▶ Fragment tekstu
%%

Urlop, zaplanowane wyjazdy, relaks, atrakcje, aktywność albo błogie lenistwo. Jak co roku obiecujemy sobie wiele – spodziewamy się, że wrócimy nie tylko z opalenizną, ale też z ogromnym zapasem sił i zapałem do pracy. Niestety, na ogół kończy się na mrzonkach i oczekiwaniach, a stres związany z końcem urlopu odczuwamy zanim jeszcze się zacznie.
Pomyśl o powrocie zanim odejdziesz o biurka
Bardzo często źródłem stresu odczuwanego na koniec urlopu i pierwszego dnia w pracy, są niedokończone sprawy. A zatem warto w ostatnich dniach uporządkować zawodowe kwestie, nie zostawiać zaległych telefonów, niedomkniętych umów czy nawet bałaganu na stanowisku pracy. Dzięki temu uwalniamy się nie tylko od dzwoniącego służbowego telefonu i wysyłania mali z hotelowego pokoju, ale także od niepojących myśli na temat pracy czy lęku przed przekroczeniem progu biura po powrocie z wakacji. Z drugiej strony nie pielęgnujmy w sobie przekonania o tym, że na pewno wszystko się zawali, a szef będzie rozczarowany naszą nieobecnością. Stres rodzi się w głowie z nieistniejących albo wyolbrzymianych błędów, pomyłek itp.

%%

▶ Wyodrębnione dane
%%

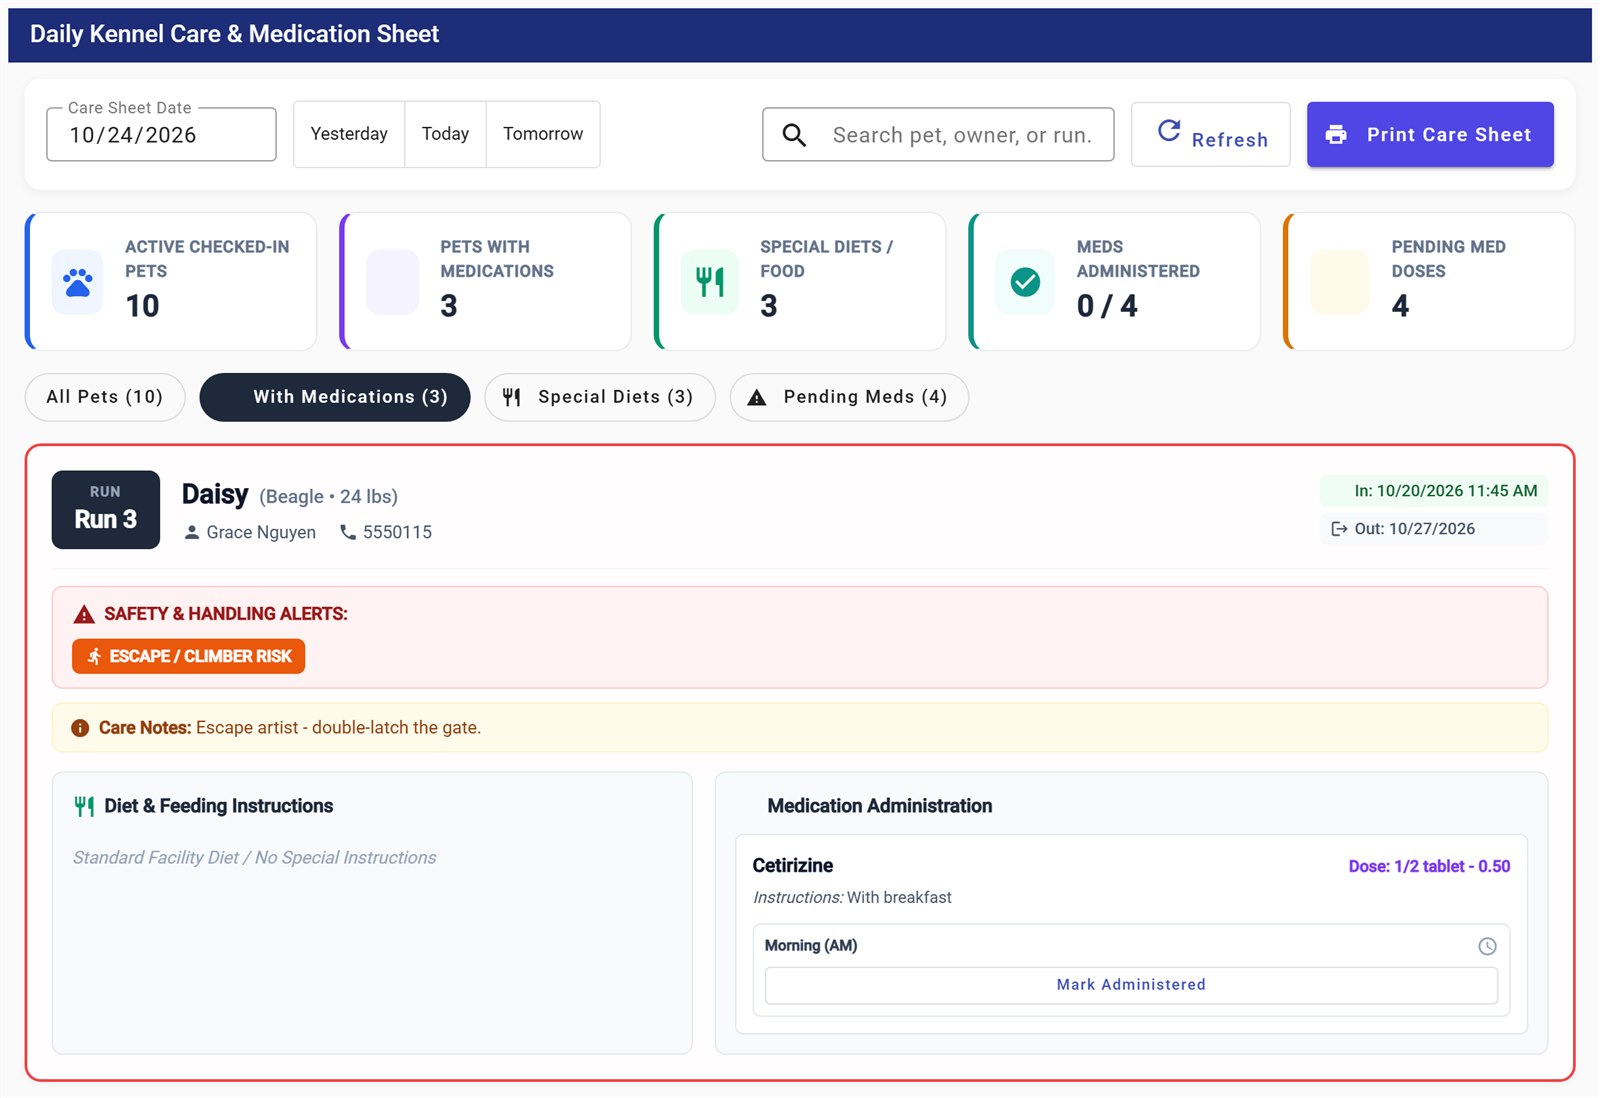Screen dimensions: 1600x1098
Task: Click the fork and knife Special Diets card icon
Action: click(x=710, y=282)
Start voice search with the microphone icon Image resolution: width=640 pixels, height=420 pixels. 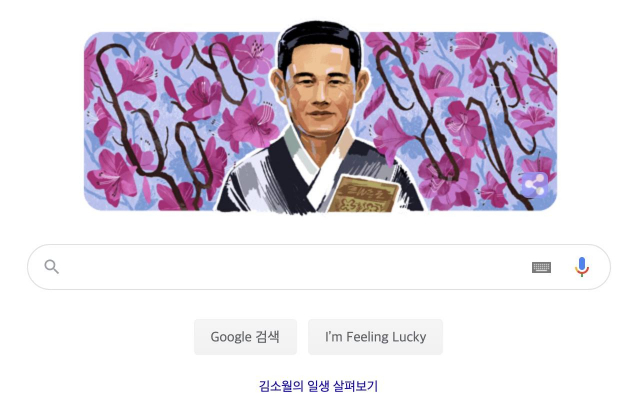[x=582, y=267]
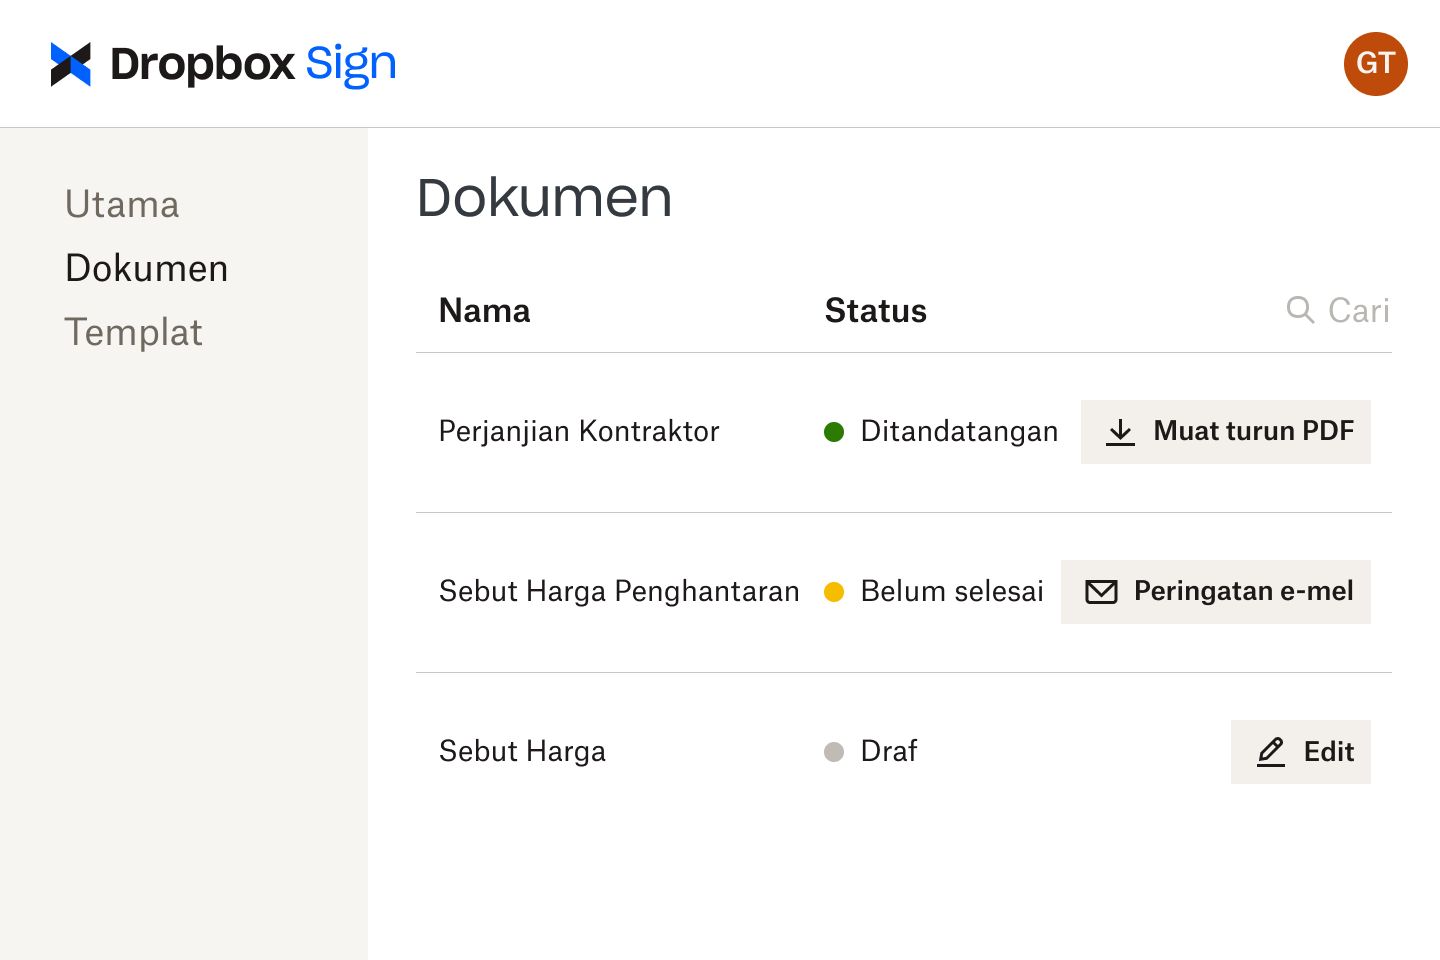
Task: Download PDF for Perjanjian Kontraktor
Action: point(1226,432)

%%
%%

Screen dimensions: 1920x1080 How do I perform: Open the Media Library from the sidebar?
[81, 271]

%%

▶ Zadania do rozwiązania
1 - Co według tekstu o stresie związanym z końcem urlopu bardzo często jest źródłem stresu odczuwanego na koniec urlopu i pierwszego dnia w pracy?
2 - Proszę napisać dalszy ciąg tekstu o stresie związanym z końcem urlopu, zaczynając po jego ostatnim zdaniu.

▶ Odpowiedzi do zadań
1 - Niedokończone sprawy.

2 -
Nie od razu Kraków zbudowano…
…i nie d razu musimy wchodzić na najwyższe obroty w pracy. Najlepiej od razu zaakceptować fakt, że wydajność po urlopie wcale nie jest super, mimo odpoczynku i wymarzonego naładowania akumulatorów. Trzeba się pogodzić z nieco gorszym nastrojem, w końcu nikt nie lubi wracać z plaży, żaglówki albo górskich szlaków do zawodowych obowiązków i rutyny. Na dobry początek w pracy warto zająć się mniej wymagającymi sprawami, porozmawiać o tym co działo się w czasie urlopu i stopniowo wdrażać się w zawodową codzienność.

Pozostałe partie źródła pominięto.